- **Entries shown**
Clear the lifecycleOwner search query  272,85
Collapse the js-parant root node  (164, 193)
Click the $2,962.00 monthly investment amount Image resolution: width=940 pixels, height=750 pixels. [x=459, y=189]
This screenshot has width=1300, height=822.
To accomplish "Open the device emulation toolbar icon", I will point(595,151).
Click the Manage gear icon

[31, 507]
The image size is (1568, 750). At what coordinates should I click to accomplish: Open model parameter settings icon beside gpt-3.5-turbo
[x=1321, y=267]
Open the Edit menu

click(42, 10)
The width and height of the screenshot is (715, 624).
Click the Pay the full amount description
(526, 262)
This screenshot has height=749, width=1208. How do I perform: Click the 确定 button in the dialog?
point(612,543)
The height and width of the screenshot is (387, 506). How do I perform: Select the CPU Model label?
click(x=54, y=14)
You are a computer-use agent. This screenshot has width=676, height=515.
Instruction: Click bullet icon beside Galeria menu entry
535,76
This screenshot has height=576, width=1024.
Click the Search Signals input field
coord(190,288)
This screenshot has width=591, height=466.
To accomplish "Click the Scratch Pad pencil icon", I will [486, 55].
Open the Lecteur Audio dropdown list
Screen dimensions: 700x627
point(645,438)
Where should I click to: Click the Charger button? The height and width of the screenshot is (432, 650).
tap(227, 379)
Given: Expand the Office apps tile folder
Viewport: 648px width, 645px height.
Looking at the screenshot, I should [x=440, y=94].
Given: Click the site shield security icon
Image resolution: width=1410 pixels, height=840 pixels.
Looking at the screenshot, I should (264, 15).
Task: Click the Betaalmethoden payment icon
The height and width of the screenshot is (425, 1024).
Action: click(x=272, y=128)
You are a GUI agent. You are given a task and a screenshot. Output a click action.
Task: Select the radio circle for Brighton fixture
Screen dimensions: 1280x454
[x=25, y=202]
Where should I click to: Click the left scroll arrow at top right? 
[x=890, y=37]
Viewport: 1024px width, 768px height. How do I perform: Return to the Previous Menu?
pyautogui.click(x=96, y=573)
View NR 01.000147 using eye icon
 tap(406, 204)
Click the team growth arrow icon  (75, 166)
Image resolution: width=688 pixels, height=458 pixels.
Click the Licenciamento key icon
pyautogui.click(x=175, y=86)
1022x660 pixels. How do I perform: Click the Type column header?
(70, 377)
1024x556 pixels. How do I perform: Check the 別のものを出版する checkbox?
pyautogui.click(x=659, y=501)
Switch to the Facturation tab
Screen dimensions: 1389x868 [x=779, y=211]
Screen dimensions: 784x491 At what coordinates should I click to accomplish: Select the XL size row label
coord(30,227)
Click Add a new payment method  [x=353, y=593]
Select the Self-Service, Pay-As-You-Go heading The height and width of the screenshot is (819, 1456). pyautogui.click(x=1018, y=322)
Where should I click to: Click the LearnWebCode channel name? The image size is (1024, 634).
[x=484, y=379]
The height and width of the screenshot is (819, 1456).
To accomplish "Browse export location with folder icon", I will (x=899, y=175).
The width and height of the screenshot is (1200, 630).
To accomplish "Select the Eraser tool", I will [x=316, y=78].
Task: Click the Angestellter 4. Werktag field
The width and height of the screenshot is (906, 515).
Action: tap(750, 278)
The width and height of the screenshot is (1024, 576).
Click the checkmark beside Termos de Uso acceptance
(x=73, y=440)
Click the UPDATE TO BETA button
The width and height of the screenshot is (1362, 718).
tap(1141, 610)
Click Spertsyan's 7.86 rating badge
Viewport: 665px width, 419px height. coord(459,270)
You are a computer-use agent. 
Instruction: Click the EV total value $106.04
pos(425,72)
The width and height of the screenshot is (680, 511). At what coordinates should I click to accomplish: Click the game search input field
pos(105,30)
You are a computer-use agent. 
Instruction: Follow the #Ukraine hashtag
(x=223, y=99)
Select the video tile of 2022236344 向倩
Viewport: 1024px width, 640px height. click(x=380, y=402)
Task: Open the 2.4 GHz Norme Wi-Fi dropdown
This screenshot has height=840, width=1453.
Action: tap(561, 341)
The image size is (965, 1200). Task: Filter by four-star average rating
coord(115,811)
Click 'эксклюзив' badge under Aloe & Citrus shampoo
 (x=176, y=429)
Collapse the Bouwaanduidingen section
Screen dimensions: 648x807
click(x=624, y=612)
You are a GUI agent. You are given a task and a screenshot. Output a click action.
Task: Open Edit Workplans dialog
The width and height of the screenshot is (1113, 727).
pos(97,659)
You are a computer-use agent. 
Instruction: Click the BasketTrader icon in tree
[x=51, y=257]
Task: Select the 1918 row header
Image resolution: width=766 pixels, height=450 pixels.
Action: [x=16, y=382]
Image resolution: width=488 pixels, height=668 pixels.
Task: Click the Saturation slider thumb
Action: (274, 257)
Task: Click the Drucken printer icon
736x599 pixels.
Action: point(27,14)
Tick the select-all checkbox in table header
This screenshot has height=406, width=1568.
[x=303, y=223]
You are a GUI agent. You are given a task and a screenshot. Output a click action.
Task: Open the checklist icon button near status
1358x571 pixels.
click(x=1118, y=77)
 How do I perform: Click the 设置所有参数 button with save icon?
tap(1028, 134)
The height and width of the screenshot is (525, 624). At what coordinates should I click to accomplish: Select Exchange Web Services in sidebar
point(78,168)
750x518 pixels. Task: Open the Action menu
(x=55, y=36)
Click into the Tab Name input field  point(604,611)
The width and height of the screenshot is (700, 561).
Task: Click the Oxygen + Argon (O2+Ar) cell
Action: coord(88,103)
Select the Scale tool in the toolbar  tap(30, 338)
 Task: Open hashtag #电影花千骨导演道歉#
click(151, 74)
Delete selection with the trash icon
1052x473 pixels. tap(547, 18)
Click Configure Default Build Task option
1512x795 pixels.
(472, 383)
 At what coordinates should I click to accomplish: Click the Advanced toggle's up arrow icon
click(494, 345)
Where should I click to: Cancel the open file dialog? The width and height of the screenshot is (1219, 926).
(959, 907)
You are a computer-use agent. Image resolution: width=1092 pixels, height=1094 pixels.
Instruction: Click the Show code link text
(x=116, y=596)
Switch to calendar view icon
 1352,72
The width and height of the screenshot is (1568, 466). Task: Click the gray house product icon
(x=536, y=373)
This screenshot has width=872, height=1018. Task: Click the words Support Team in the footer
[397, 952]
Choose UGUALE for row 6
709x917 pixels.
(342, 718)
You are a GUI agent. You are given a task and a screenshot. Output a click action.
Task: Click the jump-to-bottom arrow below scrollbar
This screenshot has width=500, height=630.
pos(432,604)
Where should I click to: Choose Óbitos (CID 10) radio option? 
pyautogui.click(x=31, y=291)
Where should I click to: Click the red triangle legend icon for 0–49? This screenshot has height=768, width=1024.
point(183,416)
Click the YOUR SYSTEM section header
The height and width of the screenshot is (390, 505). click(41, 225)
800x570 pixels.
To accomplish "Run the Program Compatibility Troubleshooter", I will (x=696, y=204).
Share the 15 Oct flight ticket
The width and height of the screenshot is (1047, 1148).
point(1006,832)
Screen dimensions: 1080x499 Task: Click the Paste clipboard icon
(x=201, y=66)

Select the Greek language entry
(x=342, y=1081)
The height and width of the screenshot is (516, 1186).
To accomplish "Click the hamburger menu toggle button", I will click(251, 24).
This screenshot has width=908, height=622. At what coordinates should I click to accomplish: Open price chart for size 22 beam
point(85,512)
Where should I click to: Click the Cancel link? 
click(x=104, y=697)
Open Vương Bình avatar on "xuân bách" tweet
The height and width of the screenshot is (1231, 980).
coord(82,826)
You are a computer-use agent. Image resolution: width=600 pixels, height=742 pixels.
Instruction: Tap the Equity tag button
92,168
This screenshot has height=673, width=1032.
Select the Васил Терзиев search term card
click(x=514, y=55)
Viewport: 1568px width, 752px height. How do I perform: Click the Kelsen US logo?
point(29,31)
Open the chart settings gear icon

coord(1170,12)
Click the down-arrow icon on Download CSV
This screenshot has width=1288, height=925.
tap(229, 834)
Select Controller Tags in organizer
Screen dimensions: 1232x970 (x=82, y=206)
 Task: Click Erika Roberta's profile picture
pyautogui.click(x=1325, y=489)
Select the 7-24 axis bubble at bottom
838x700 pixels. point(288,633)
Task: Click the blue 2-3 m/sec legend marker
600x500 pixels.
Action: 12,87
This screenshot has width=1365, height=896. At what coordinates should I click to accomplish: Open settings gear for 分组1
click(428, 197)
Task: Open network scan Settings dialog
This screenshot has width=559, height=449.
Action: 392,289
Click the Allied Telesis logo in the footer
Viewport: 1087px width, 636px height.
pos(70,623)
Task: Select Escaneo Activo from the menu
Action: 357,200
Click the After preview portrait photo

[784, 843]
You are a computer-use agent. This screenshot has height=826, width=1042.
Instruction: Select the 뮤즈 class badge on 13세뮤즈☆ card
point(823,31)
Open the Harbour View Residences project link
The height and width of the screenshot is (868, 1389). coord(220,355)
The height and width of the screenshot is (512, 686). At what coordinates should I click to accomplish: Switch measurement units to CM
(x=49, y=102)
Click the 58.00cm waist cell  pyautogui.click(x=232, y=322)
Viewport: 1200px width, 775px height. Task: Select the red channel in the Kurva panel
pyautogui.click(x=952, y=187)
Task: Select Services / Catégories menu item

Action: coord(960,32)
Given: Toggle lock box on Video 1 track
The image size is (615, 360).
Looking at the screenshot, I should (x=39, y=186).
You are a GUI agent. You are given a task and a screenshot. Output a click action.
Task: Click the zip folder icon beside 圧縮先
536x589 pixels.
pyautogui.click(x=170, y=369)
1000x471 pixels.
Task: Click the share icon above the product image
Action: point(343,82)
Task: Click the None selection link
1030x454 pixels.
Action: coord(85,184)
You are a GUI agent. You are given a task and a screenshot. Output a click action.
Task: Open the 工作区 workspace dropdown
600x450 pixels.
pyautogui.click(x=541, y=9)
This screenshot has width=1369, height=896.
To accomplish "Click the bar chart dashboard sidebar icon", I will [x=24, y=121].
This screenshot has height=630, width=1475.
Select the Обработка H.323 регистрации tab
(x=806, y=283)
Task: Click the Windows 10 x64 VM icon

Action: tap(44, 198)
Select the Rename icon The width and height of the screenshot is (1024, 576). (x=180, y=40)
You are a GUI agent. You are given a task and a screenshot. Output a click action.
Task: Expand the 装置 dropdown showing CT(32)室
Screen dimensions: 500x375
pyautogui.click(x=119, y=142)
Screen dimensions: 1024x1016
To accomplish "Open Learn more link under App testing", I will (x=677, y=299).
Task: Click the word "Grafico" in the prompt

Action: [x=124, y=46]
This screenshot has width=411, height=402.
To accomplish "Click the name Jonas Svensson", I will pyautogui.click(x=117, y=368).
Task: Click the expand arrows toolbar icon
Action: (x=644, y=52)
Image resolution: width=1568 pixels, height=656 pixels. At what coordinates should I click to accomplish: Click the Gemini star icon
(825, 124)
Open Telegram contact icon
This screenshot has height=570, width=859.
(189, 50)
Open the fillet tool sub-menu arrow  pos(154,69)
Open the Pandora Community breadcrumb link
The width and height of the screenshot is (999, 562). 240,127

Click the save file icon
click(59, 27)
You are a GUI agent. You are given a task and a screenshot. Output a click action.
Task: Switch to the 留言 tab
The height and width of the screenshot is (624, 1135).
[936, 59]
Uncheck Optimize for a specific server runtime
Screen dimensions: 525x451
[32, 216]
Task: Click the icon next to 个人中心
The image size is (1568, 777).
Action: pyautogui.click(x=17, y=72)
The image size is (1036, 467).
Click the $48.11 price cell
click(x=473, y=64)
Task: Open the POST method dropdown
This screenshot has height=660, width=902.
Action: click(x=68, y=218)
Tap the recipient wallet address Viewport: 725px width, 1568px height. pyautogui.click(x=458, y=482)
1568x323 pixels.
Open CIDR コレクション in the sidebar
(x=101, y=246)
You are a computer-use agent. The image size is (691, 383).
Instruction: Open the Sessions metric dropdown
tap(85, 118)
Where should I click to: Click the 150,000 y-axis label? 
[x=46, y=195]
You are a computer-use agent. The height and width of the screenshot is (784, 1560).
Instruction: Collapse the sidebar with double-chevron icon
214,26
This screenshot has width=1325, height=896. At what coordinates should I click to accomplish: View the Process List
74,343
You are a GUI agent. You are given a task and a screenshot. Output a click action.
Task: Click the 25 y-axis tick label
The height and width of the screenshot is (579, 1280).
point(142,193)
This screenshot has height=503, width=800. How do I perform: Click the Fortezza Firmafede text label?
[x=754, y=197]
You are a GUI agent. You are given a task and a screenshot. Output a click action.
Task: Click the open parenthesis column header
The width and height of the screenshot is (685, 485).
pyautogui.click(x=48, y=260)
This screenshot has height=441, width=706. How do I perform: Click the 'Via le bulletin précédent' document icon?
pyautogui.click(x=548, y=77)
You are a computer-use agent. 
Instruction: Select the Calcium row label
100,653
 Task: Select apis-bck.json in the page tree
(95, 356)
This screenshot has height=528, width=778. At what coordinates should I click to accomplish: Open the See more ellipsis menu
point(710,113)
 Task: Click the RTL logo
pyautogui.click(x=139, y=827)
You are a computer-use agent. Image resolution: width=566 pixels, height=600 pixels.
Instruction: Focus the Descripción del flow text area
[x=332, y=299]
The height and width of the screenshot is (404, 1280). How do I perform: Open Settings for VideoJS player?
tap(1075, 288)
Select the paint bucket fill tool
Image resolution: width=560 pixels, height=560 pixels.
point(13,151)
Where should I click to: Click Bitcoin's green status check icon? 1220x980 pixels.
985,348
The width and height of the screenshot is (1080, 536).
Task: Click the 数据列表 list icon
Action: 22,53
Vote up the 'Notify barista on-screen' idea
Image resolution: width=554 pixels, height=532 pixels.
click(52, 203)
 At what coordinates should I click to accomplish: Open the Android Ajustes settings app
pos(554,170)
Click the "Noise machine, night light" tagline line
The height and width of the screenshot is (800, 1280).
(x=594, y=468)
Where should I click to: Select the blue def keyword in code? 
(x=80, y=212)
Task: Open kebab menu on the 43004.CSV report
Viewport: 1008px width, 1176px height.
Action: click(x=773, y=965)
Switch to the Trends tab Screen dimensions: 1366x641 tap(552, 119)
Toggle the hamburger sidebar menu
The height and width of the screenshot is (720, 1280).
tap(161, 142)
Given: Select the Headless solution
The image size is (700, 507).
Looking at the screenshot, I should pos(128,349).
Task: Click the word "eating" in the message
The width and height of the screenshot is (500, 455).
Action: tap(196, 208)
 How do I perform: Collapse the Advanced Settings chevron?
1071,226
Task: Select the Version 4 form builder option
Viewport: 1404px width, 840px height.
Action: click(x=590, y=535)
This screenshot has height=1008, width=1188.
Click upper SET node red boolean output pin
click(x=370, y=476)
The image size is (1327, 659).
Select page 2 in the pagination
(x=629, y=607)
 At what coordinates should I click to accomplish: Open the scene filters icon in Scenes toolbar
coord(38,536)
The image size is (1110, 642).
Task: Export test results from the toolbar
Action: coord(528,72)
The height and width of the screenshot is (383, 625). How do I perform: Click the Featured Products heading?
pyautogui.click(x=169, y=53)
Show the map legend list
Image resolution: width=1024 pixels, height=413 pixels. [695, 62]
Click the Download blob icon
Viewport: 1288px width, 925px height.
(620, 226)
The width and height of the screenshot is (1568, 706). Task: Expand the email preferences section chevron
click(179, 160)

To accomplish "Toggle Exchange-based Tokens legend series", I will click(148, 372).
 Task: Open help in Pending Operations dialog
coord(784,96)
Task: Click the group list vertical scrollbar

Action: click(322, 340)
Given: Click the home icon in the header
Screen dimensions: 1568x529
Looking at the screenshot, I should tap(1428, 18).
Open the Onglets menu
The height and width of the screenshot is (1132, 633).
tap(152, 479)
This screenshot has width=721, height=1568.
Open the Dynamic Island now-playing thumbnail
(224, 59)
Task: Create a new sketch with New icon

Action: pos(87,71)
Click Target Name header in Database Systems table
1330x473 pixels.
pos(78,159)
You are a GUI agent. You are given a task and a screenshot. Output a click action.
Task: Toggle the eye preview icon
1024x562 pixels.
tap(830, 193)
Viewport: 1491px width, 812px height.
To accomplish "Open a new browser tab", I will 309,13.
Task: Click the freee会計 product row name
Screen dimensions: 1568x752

- **Required work**
Exact copies of the lines from the one containing "Viewport: 1404px width, 840px height." through the final line of the records are all the answer should hold.

- **Answer section**
Viewport: 1404px width, 840px height.
Action: click(x=590, y=535)
This screenshot has height=1008, width=1188.
Click upper SET node red boolean output pin
click(x=370, y=476)
The image size is (1327, 659).
Select page 2 in the pagination
(x=629, y=607)
 At what coordinates should I click to accomplish: Open the scene filters icon in Scenes toolbar
coord(38,536)
The image size is (1110, 642).
Task: Export test results from the toolbar
Action: coord(528,72)
The height and width of the screenshot is (383, 625). How do I perform: Click the Featured Products heading?
pyautogui.click(x=169, y=53)
Show the map legend list
Image resolution: width=1024 pixels, height=413 pixels. [695, 62]
Click the Download blob icon
Viewport: 1288px width, 925px height.
(620, 226)
The width and height of the screenshot is (1568, 706). Task: Expand the email preferences section chevron
click(179, 160)

To accomplish "Toggle Exchange-based Tokens legend series", I will click(148, 372).
 Task: Open help in Pending Operations dialog
coord(784,96)
Task: Click the group list vertical scrollbar

Action: click(322, 340)
Given: Click the home icon in the header
Screen dimensions: 1568x529
Looking at the screenshot, I should tap(1428, 18).
Open the Onglets menu
The height and width of the screenshot is (1132, 633).
tap(152, 479)
This screenshot has width=721, height=1568.
Open the Dynamic Island now-playing thumbnail
(224, 59)
Task: Create a new sketch with New icon

Action: pos(87,71)
Click Target Name header in Database Systems table
1330x473 pixels.
pos(78,159)
You are a GUI agent. You are given a task and a screenshot. Output a click action.
Task: Toggle the eye preview icon
1024x562 pixels.
tap(830, 193)
Viewport: 1491px width, 812px height.
To accomplish "Open a new browser tab", I will 309,13.
Task: Click the freee会計 product row name
Screen dimensions: 1568x752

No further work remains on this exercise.